Addressing a room packed with brokers at the Bristol event, Snowball said: “If we can't be a top-five player in whatever we do, then we will withdraw from that market.”
He also gave a strong hint that the company will massively cut back the amount of high-value (£100,000-plus premium) commercial property business it writes.
“I have ordered a review of commercial property over £100,000,” he said. “We are bleeding badly and I can see no way over the next year of turning that around. It would take two or three years, but I don't have two or three years.
“We have got the skills to write business in areas in which we are confident. But we can't take another death by a thousand cuts over the next three or four years.”
Senior figures at NU claim it will continue to write high-value commercial property business but with a much more cautious approach.
Another division that faces a turbulent few months is specialist motor division, Sabre. The niche insurer writes around £60m in premium income and was flagged up as one of those under review.

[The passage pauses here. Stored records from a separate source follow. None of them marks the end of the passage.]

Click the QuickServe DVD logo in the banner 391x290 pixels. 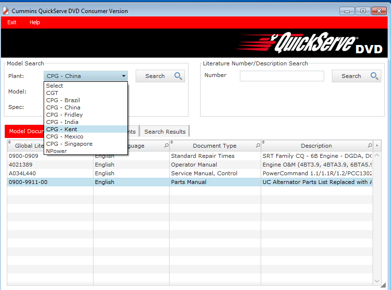[310, 44]
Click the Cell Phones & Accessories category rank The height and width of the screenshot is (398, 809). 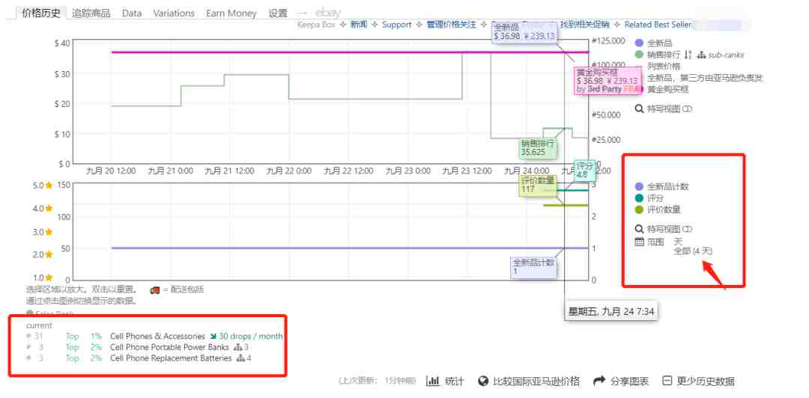point(157,336)
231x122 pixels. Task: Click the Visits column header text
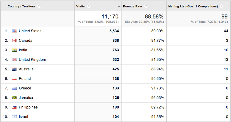(81, 6)
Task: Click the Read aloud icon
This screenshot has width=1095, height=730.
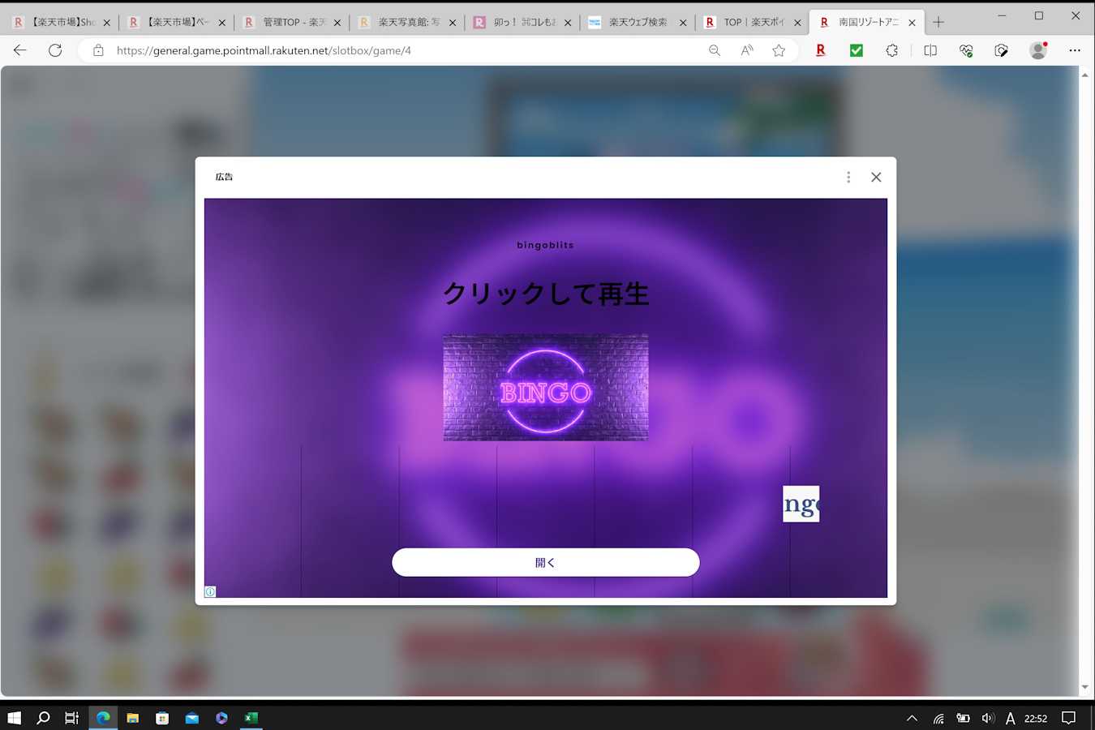Action: tap(747, 50)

Marketing and public relations manager James Duffell said: “When we merged, Sabre was billed as
non-standard motor business. But it is primarily a non-comprehensive business.”
NU believes this means Sabre is not such a good strategic fit as was first thought.

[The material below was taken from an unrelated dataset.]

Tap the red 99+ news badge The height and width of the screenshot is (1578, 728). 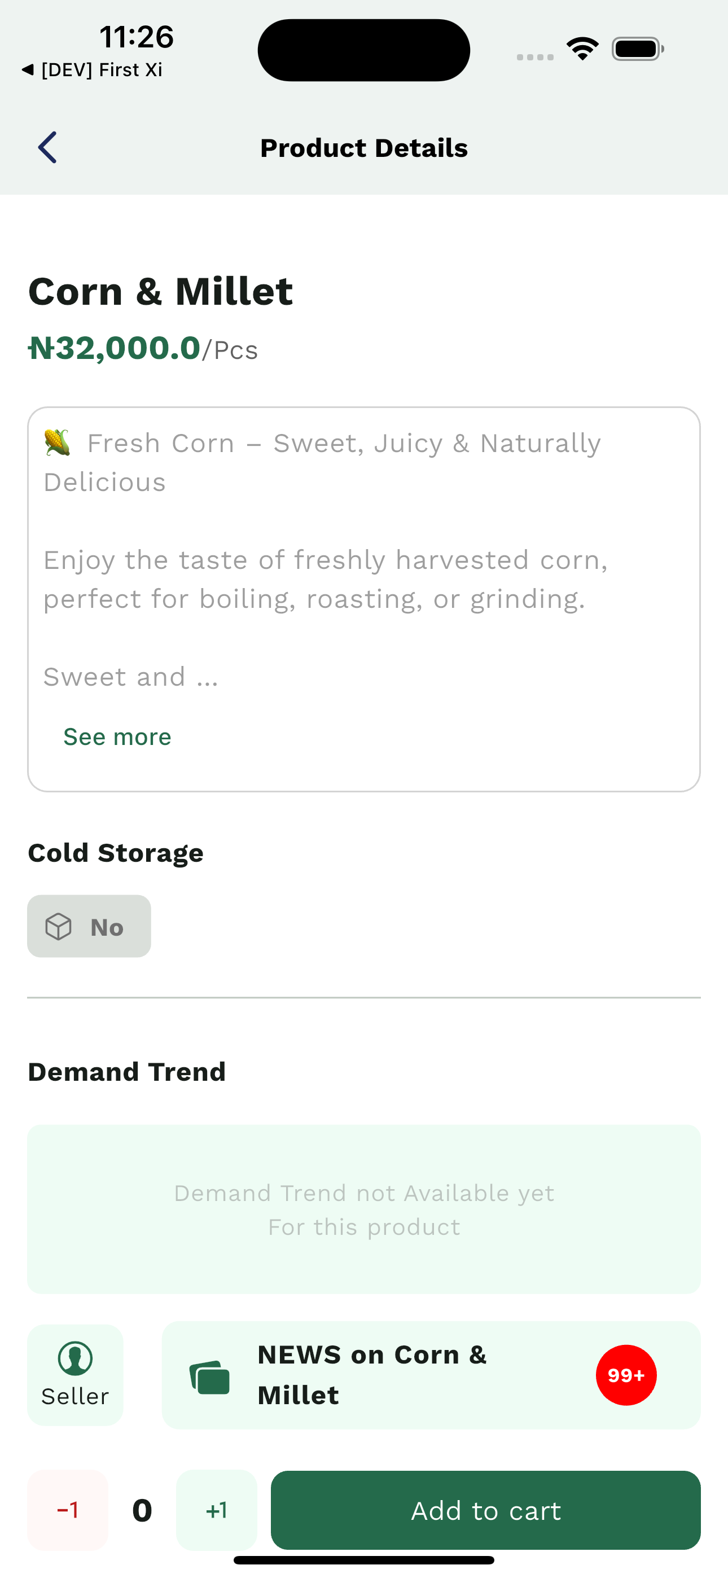click(626, 1375)
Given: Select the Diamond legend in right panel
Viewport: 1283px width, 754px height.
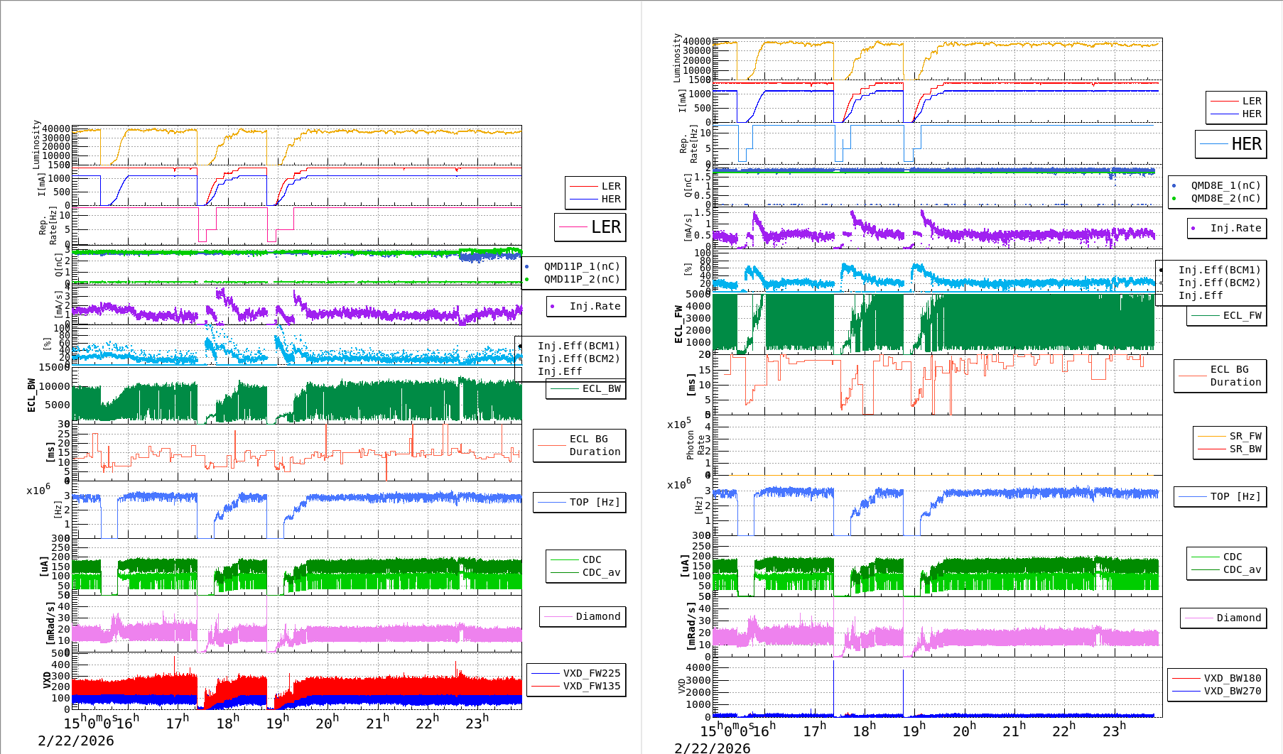Looking at the screenshot, I should pos(1238,618).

“The questions are: do we want to stay in that business, what is the best way of making money, or should it be a separate brand?” he said. “These are decisions that are being taken at the moment and will be announced over the next three to four weeks.”

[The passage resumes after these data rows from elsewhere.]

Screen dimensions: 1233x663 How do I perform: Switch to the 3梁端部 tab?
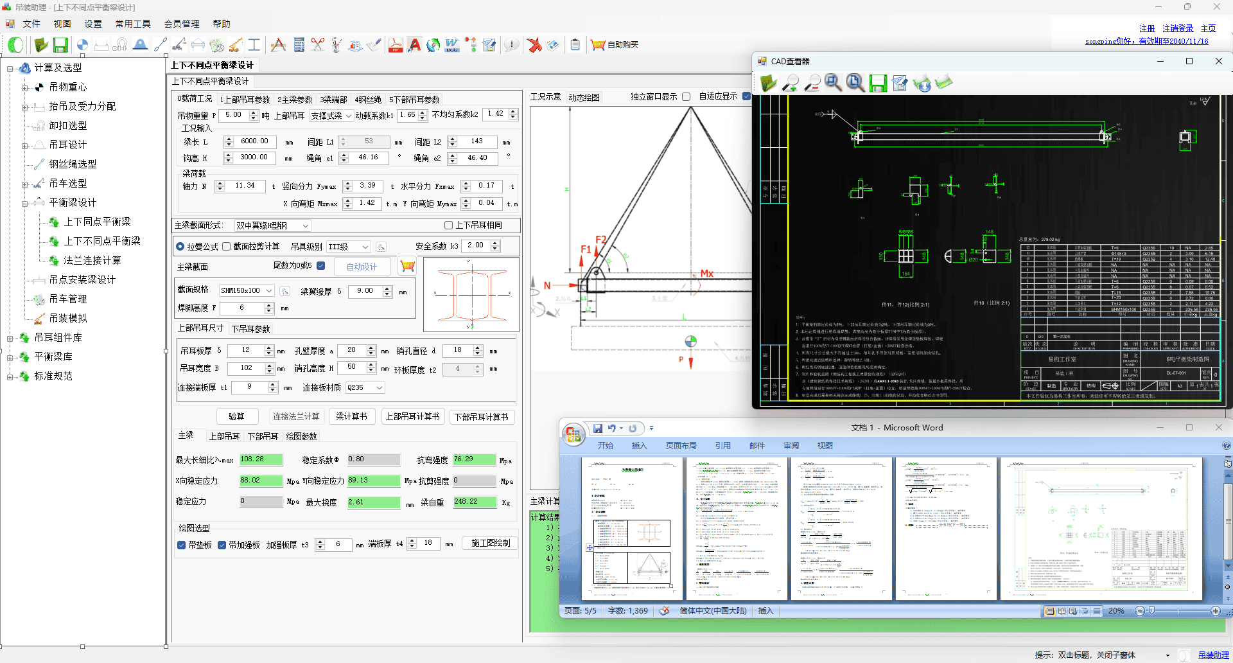pyautogui.click(x=333, y=100)
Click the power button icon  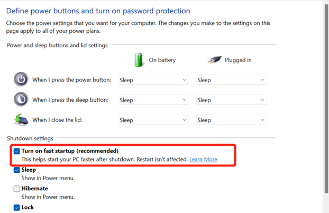coord(20,79)
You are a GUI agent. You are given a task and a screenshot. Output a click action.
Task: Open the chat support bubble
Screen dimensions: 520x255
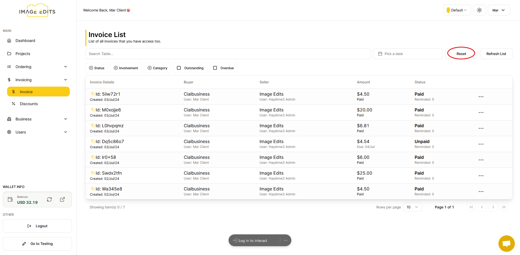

But he claimed the Planet and Bonus reviews would be more “benign”. Both services place underwriters in brokers' offices to allow on-the-spot risk acceptance.
Duffell said: “It may be that we use different methods to deliver the same thing. At the moment, there are underwriters in brokers' offices. The question is, is there anything else we can do? Can we help with IT platforms in their offices, for example.”
Insurance Times columnist and CGU's ex-head of broker relations Tony Cornell said the NU faced a mammoth task to migrate policyholders onto the new streamlined book.
“The transition period will be awful,” he said. “There are Commercial Union products that go back to the Thirties that have never had their wordings updated.
“The old CU people and General Accident people just ran way from the problem because it was so vast.”
Institute of Insurance Brokers (IIB) supremo Andrew Paddick claimed any significant changes would leave gaps in the market for NU's rivals to exploit.
He said: “It may create opportunities for other businesses if they are going to start setting business criteria like this.
“I think there is still enormous over-capacity in the market so I don't believe the tactics of any one insurance company have a long-term effect. It may have a short-term disruptive effect, but from a bottom line profit point of view, let's wait and see.”
British Insurance Brokers' Association (Biba) technical services manager Peter Staddon said: “The products coming through have got to be best of a breed and have wider wordings than the ones they are replacing. If they are not, brokers will have to consider moving their clients elsewhere.”